* **Source document**:
The U.S. Department of the Treasury, along with its counterpart the HM Treasury department in the United Kingdom, have announced restrictions on the trading of Russian aluminum, copper and nickel on the London Metal Exchange (LME) and the Comex exchange in the U.S.
The Treasury Department says the new prohibitions have been designed to "disrupt" the revenue Russia earns from its export of aluminum, copper and nickel.
The two executive orders prohibit the import of Russian-origin aluminum, copper and nickel into the U.S. and limits the use of Russian-origin aluminum, copper and nickel on global metal exchanges and in over-the-counter derivatives trading.
“This action solidifies Treasury’s follow through on the G7 leaders’ statement to reduce Russia’s revenues from metals," the department says.
In the U.S., executive order (EO) 14068 prohibits the imports from Russia, effective April 13. The related EO 14071 prohibits the export, re-export, sale or supply to any person located in the Russian Federation of: 1) warranting services for those three metals produced on or after April 13 on a global metal exchange; and 2) services to acquire those metals produced on or after April 13 as part of the physical settlement of a derivatives contract.
"Our new prohibitions on key metals, in coordination with our partners in the United Kingdom, will continue to target the revenue Russia can earn to continue its brutal war against Ukraine," Secretary of the Treasury Janet Yellen says. "By taking this action in a targeted and responsible manner, we will reduce Russia’s earnings while protecting our partners and allies from unwanted spillover effects.”
The Treasury Department specifically lists the LME and Chicago Mercantile Exchange (CME, operator of the Comex exchange) as prohibited from accepting new aluminum, copper and nickel produced by Russia.
“Disabling [Vladimir] Putin’s capacity to wage his illegal war in Ukraine is better achieved when we act alongside our allies," U.K. Chancellor of the Exchequer Jeremy Hunt says. "Thanks to Britain’s leadership in this area, our decisive action with the U.S. to jointly ban Russian metals from the two largest exchanges will prevent the Kremlin funnelling more cash into its war machine.”
The LME, in a notice issued April 13, says, “In respect of the import ban, the LME notes that on Feb. 28, 2023, it issued LME Notice 23/034, which implemented a suspension on the warranting of Russian brands of primary aluminum, North American Special Aluminum Alloy Contract (NASAAC), copper, lead and nickel in U.S. LME-listed warehouses.
“LME, LME Clear, U.K. members and U.K. clients [can] continue to ‘acquire’ Russian warrants (including the issuance, creation and holding of such warrants and rights in such metal in accordance with the rules of the LME) as long as the relevant metal was produced before April 13, 2024.”

* **Stored data**:
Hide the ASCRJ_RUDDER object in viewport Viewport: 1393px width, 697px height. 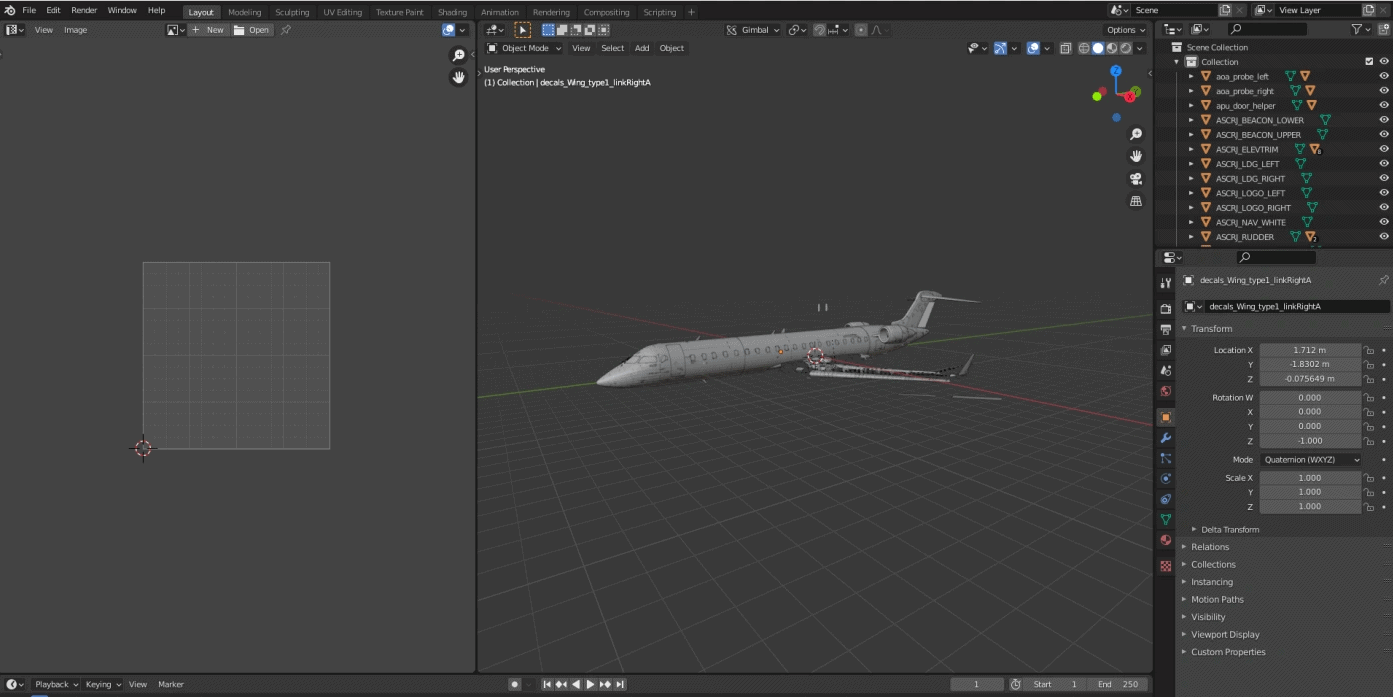[1384, 237]
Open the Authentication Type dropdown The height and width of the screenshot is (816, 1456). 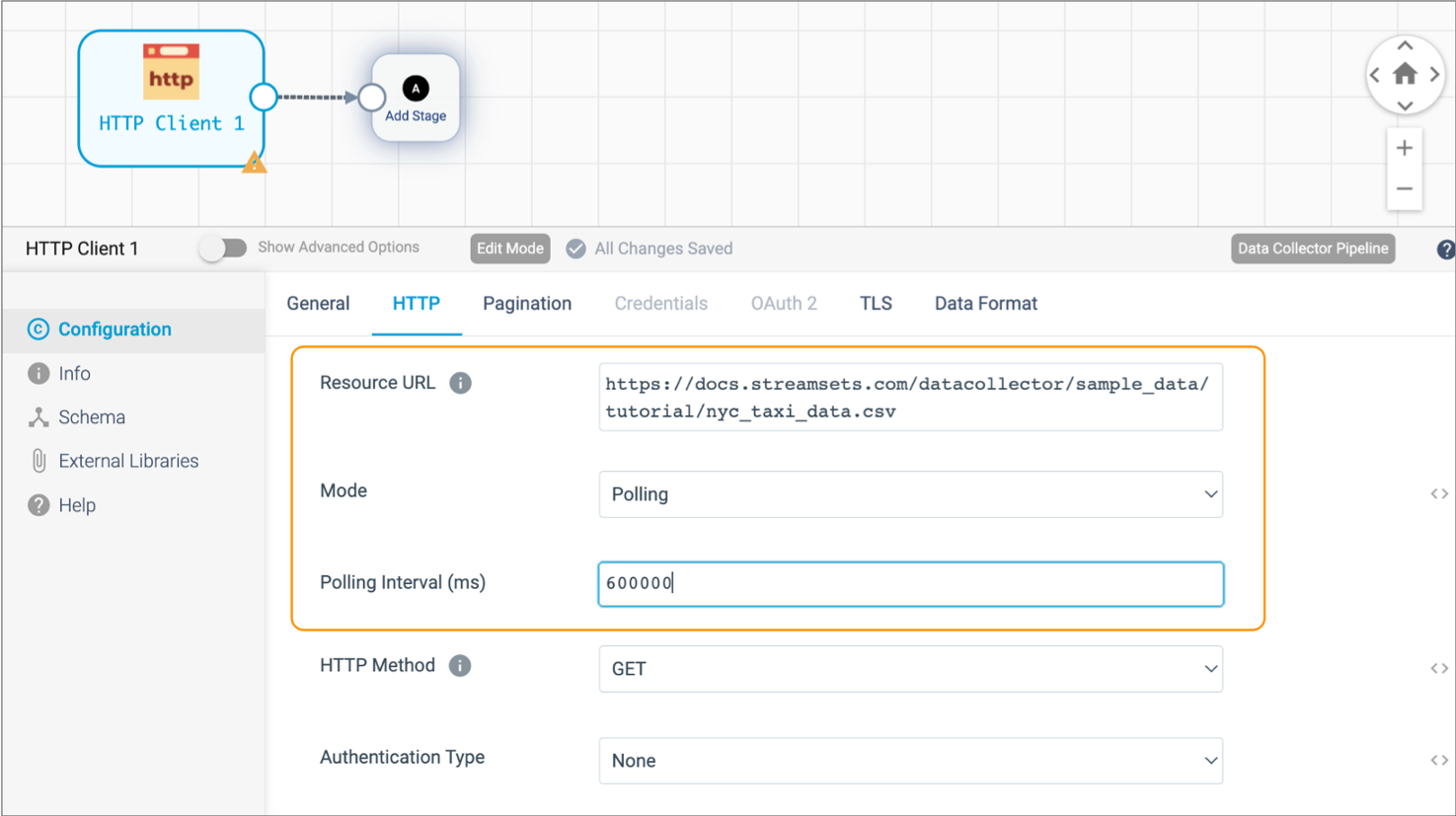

* **Goals**:
A) According to the text on the Russian metals restrictions, which executive order prohibits imports of Russian-origin aluminum, copper and nickel into the U.S.?
B) Continue the text on the Russian metals restrictions from the point where it stops.
The listing plays no part in what comes next.

* **Responses for each task**:
A) Executive order 14068.

B)
That would seem to provide leeway for Russian trading and warehousing activity in some parts of the LME warehouse network in the near-term future. There are more than 450 LME-approved storage facilities in 32 locations across the U.S., Europe and Asia, and the exchange does not own or operate the warehouses, but authorizes warehouse companies and the warehouses they operate to store LME-registered brands of metal, on behalf of warrant holders.
The LME says the production date of affected Russian metal (produced on or after April 13) will be tied in part to the certificate of analysis (CoA) that accompanies metal when it is warehoused or warranted.
Russian metals producers with branded products registered with the LME include aluminum alloys and primary aluminum maker Rusal and nickel producers Nornickel and Severonickel. Nornickel also has a primary copper product registered with the LME.
“Metal exchanges provide a central role in facilitating the trading of industrial metals around the globe," the U.S. Treasury Department says. "By taking joint action, the U.S. and the U.K. are depriving Russia and its metals producers of an important source of revenue.”
Veteran nonferrous metals trader Michael Lion, whose career has spanned Europe, Asia and North America (including a stint in the LME ring), says the announcement has the potential to cause an “immediate upward price impact” for the three metals in the near term.
Nonferrous scrap traders who hedge with the LME could be “caught up in [an] upward price rise influence of LME benchmark prices” Lion tells Recycling Today.
The LME is owned by the China-based Hong Kong Exchange (HKEX) organization, leading to a question as to whether that exchange might be less inclined to abide by U.S. or U.K. sanctions rigorously, as some other Chinese corporations have been accused of doing.
Lion, however, says the LME’s presence in London likely means it will adhere closely to the new sanctions. “I very much doubt that Russia can work around these multi-government-enforced, stringent new sanctions,” he says, adding that Hong Kong ownership of the LME probably is irrelevant, based on the LME’s obligation to adhere to U.K. and U.S. sanctions.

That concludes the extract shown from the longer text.